Dataset rows:
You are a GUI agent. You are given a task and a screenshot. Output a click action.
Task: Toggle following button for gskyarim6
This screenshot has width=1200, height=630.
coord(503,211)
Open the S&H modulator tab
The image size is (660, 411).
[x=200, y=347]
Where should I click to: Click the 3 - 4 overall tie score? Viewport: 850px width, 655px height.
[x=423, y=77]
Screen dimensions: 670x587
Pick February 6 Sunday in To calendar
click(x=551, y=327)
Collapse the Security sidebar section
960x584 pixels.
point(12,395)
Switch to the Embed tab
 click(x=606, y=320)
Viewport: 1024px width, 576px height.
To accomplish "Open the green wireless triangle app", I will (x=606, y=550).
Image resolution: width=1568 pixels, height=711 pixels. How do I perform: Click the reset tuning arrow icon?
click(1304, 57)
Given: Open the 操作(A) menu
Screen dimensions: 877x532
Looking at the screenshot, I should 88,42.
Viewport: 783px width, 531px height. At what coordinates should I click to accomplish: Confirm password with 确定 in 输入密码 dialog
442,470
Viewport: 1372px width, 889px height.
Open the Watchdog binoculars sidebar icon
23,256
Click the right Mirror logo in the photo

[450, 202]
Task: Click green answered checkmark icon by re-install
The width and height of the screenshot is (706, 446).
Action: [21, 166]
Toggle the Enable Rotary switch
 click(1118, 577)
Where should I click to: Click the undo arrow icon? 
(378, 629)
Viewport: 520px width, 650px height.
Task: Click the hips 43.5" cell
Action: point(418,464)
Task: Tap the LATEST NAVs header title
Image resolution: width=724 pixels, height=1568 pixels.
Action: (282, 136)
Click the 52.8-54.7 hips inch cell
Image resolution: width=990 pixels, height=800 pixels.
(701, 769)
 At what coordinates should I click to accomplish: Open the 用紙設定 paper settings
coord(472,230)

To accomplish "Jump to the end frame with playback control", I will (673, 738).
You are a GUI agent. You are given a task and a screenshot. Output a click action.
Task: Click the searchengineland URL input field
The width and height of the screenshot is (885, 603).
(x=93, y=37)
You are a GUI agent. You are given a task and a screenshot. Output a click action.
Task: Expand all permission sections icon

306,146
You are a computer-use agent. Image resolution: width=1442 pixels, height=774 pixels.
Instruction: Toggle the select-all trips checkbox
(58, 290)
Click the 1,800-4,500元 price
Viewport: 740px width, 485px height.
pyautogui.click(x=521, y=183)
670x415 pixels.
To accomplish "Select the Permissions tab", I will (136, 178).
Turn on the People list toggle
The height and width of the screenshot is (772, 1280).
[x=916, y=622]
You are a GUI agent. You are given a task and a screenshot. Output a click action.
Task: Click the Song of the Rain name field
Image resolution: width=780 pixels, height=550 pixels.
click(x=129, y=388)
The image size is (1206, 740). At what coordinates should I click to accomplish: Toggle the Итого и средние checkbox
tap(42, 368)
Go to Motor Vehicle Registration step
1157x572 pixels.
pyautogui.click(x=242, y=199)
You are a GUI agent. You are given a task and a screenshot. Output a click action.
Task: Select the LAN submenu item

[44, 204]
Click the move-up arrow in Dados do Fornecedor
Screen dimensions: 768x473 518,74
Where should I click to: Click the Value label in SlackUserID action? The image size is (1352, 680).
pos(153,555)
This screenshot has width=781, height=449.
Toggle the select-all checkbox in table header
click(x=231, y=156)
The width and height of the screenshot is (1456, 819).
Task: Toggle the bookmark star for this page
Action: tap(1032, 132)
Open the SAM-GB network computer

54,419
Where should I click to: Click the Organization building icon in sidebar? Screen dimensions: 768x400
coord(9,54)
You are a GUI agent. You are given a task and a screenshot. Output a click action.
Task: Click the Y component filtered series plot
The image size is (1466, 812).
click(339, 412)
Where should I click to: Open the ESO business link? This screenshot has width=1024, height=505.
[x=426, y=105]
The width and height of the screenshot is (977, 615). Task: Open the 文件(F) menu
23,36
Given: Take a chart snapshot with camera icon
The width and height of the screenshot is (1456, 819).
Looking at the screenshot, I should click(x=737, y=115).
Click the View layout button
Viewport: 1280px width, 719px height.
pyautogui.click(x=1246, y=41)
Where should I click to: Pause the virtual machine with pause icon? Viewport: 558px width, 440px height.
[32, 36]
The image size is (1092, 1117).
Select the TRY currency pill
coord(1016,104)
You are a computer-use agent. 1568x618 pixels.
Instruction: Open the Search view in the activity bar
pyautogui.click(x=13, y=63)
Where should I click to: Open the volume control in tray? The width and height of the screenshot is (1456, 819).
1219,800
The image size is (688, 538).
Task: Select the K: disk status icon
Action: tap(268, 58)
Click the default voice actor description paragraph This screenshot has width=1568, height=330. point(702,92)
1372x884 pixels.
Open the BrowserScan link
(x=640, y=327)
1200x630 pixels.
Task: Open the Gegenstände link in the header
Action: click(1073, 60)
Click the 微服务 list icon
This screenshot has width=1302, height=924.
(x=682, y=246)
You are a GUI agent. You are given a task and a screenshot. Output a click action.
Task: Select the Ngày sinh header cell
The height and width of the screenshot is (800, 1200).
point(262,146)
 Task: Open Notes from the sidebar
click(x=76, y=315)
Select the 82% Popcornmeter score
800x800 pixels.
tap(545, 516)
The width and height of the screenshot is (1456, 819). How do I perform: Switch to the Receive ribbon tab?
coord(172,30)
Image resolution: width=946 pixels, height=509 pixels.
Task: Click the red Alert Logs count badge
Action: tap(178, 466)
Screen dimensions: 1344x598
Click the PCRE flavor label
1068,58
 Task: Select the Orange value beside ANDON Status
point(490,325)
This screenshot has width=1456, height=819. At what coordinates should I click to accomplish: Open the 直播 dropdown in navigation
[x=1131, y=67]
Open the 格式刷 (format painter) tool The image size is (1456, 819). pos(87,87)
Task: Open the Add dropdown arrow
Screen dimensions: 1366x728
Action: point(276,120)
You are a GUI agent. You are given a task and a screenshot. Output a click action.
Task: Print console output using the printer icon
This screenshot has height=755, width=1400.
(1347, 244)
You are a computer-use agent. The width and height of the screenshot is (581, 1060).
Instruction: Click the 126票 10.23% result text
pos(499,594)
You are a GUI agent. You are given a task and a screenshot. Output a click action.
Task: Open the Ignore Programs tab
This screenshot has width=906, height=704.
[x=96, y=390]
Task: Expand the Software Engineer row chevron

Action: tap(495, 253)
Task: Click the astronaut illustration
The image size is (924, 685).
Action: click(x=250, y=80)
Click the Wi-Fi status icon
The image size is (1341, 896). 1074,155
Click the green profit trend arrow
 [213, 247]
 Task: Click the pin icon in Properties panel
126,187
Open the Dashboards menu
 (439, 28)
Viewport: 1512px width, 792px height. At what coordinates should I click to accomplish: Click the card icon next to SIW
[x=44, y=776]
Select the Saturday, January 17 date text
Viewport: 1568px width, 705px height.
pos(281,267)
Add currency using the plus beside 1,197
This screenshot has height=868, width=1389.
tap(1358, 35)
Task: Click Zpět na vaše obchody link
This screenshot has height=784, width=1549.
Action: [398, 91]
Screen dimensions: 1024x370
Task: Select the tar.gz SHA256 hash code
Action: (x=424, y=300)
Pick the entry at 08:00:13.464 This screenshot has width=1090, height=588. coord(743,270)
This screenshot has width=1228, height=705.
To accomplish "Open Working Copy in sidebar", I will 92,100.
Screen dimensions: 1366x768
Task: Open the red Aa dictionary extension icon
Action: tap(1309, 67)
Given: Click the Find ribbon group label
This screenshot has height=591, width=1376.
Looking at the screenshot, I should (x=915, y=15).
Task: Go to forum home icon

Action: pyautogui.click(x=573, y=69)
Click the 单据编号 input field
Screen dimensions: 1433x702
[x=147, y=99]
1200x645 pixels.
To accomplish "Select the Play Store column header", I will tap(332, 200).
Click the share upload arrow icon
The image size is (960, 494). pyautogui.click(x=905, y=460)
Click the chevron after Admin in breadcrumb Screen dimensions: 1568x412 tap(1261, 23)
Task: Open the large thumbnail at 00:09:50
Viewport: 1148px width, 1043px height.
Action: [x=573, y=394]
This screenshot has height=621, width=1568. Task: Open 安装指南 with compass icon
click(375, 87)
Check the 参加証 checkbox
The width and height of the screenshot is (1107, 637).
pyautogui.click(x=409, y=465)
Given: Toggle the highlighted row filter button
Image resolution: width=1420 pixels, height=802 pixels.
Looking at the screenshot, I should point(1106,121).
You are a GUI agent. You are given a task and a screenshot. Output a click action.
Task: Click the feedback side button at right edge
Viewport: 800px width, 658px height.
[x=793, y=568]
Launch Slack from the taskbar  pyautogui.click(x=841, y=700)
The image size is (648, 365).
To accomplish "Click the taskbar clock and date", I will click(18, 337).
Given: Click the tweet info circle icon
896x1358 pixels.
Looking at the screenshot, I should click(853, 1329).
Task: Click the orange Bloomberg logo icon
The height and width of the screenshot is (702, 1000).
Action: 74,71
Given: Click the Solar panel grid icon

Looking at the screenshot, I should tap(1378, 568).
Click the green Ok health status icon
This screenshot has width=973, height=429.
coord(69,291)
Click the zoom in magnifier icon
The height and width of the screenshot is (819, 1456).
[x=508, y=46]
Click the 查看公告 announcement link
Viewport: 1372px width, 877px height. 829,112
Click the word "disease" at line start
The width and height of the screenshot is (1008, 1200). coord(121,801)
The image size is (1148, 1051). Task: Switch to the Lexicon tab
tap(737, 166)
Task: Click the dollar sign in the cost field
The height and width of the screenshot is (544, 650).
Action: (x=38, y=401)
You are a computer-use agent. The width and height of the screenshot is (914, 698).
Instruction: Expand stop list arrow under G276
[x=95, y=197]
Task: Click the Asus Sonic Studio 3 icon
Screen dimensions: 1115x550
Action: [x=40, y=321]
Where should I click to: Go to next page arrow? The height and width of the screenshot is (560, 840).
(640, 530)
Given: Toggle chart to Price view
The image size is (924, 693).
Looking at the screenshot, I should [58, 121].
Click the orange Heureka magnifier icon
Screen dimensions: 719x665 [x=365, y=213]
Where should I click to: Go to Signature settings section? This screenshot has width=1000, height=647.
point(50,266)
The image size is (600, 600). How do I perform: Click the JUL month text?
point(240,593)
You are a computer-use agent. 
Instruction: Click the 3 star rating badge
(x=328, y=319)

What is needed: Retype the entries word for word, starting at the first line and ending with the line that contains "point(12,395)", including that line.

Answer for this exercise:
You are a GUI agent. You are given a task and a screenshot. Output a click action.
Task: Toggle following button for gskyarim6
This screenshot has width=1200, height=630.
coord(503,211)
Open the S&H modulator tab
The image size is (660, 411).
[x=200, y=347]
Where should I click to: Click the 3 - 4 overall tie score? Viewport: 850px width, 655px height.
[x=423, y=77]
Screen dimensions: 670x587
Pick February 6 Sunday in To calendar
click(x=551, y=327)
Collapse the Security sidebar section
960x584 pixels.
point(12,395)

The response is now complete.